* Aim *
Turn every line of the rows below into a numbered list, skipping any blank lines. Leave the pictures out of your answer.

* Excerpted data *
------------------------------

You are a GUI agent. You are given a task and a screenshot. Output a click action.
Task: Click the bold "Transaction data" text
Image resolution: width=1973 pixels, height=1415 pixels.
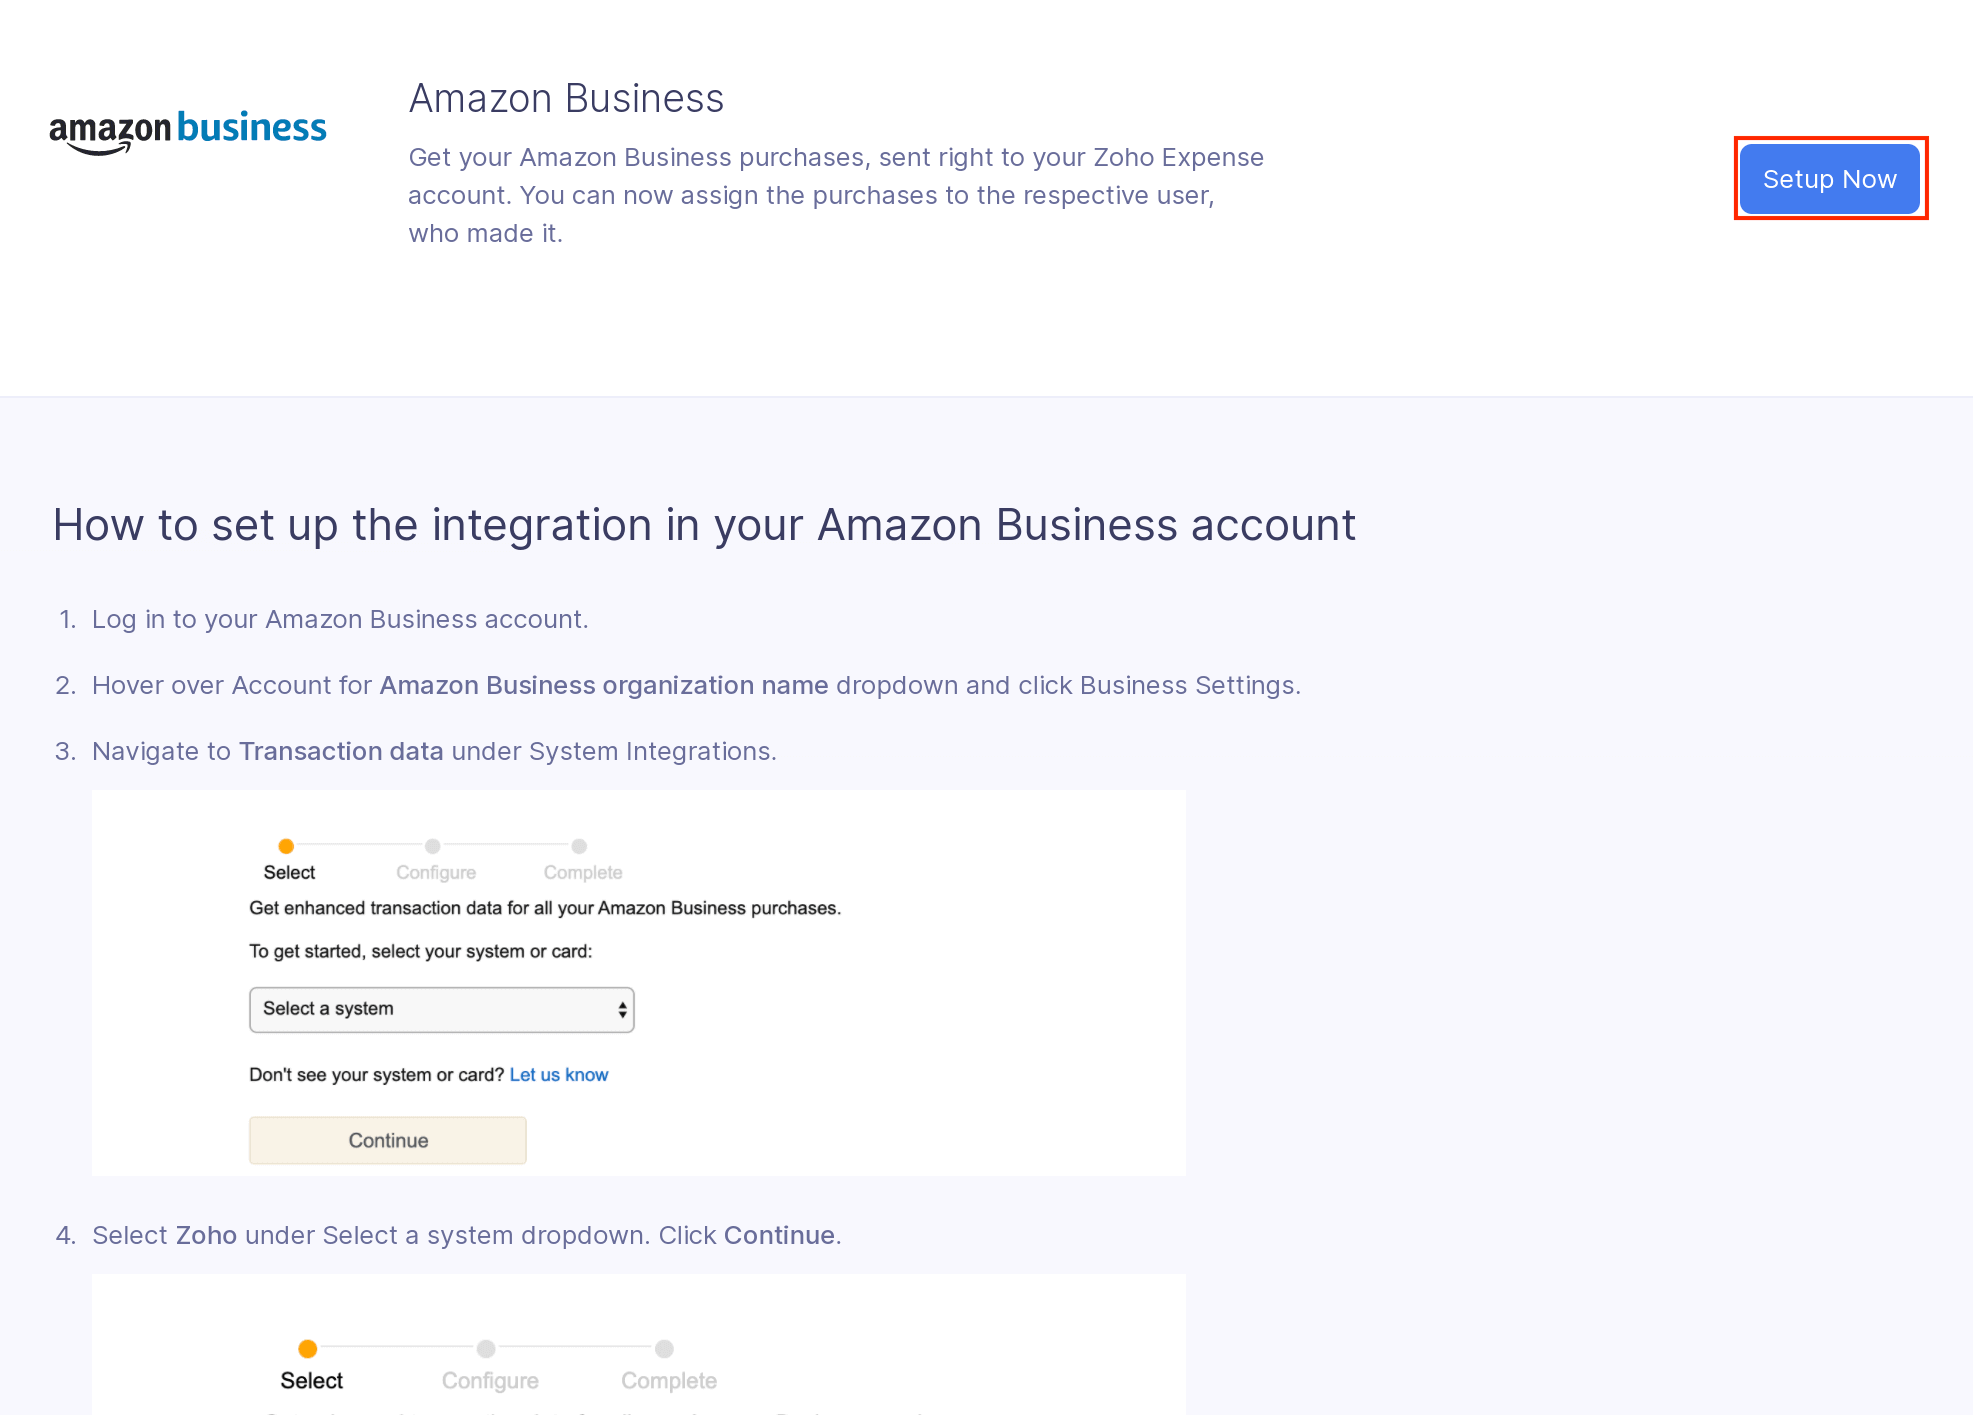click(x=341, y=751)
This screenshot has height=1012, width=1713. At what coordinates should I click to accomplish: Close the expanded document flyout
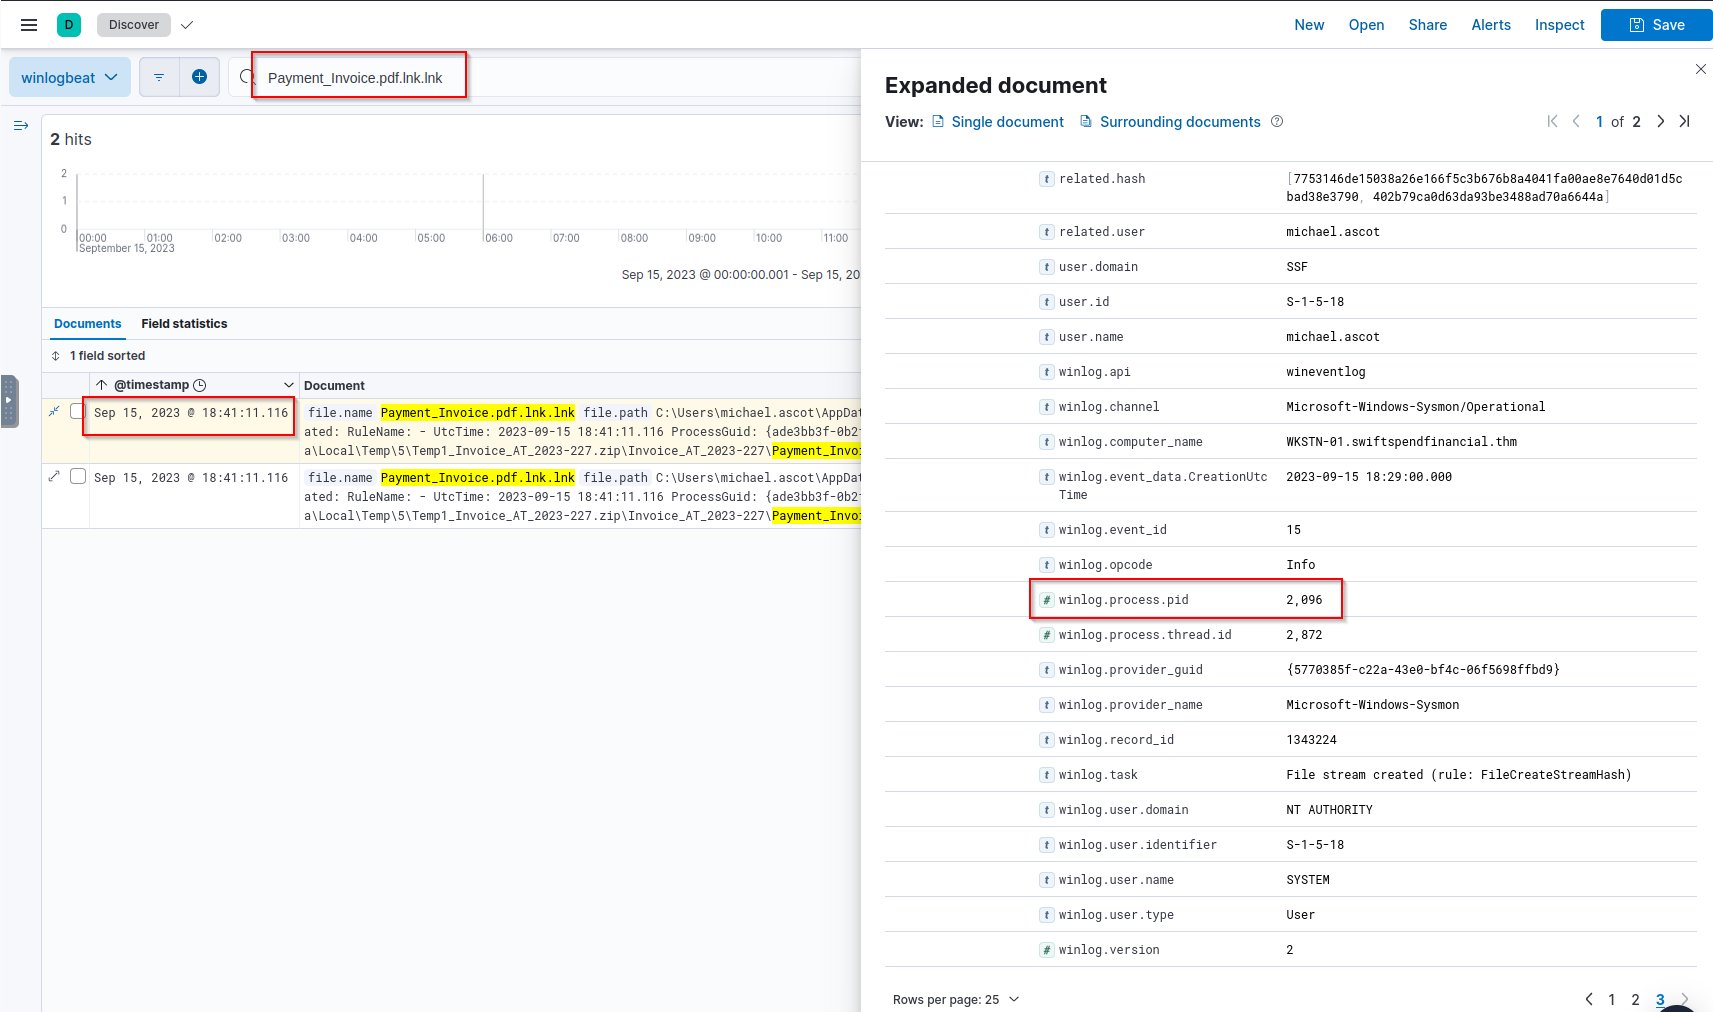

------------------------------

* Task response *
1. You are a GUI agent. You are given a task and a screenshot. Output a click action.
2. Task: Click the bold "Transaction data" text
3. Image resolution: width=1973 pixels, height=1415 pixels.
4. click(x=341, y=751)
5. This screenshot has height=1012, width=1713. At what coordinates should I click to accomplish: Close the expanded document flyout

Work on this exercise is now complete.